Approximation of free motion

As it is typically difficult to have even a good approximation of a free object, there are a variety of compromises that are usually employed.

The equivalence principle

First is of course that on Earth, it is very difficult to have an experiment free of gravity. There are a few ways to work around this issue. One is to consider the case of restricting the motion to that of planar motion, and have the gravitational force compensated by another force, typically reaction forces. In such cases we can consider the non-vertical degrees of freedom to be free, as can be shown easily enough by some constraint analysis of the Lagrangian.
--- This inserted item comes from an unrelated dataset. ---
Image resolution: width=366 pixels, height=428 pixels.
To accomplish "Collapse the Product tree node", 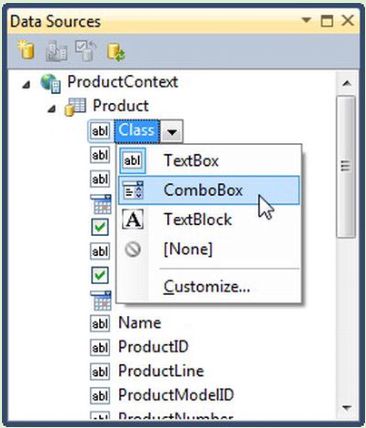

Another type of experiment exploits the equivalence principle. There are a few different ways to state it, and different such principles, but roughly speaking it states that within a small enough neighbourhood, an object subjet to no other forces than gravitational moves as if subject to no forces. This stems from the nature of gravity in general relativity (and other geometric gravitational theories) as locally integrable $G$-structures : within a small enough neighbourhood (formally speaking, infinitesimal, but in practical term, such that any error would be at least linear in the radius of the region), spacetime reduces to its local Klein geometry, which in the case of general relativity is that of Minkowski space, and for Newtonian gravity as a Newton-Cartan theory, as classical mechanics. Hence for an experiment of small enough scale and duration (typically any experiment given the average spacetime curvature on Earth), it is perfectly fine to consider a particle in freefall as free, assuming the rest of the experimental apparatus is also in freefall and it is subject to no other forces (major anyway).

Air friction

As we saw, air friction can deviate from free motion quite a lot cumulatively. Therefore it is best to try to reduce it as much as possible.

The first obvious factor is simply the parameters of the object itself going into it. If we were to look at the air drag in more details, more aerodynamic shapes, higher mass and smaller size would go towards reducing air drag. Furthermore, reducing the drag of the fluid itself can also help, by picking less viscous fluids or use lesser pressure.

Another important class of forces is that of friction. Both in the case of air friction and, if we consider the case of motion on a surface, dry friction on the surface.

Operational measurements

For an experimental setup we must also have a set of observables to measure. For a mechanics problem like the free particle, this will typically be measurements of position at various moments, or measurements of trajectories directly. The method for those measurements will vary depending on the exact type of object we experiment on and the scales of time and distance involved.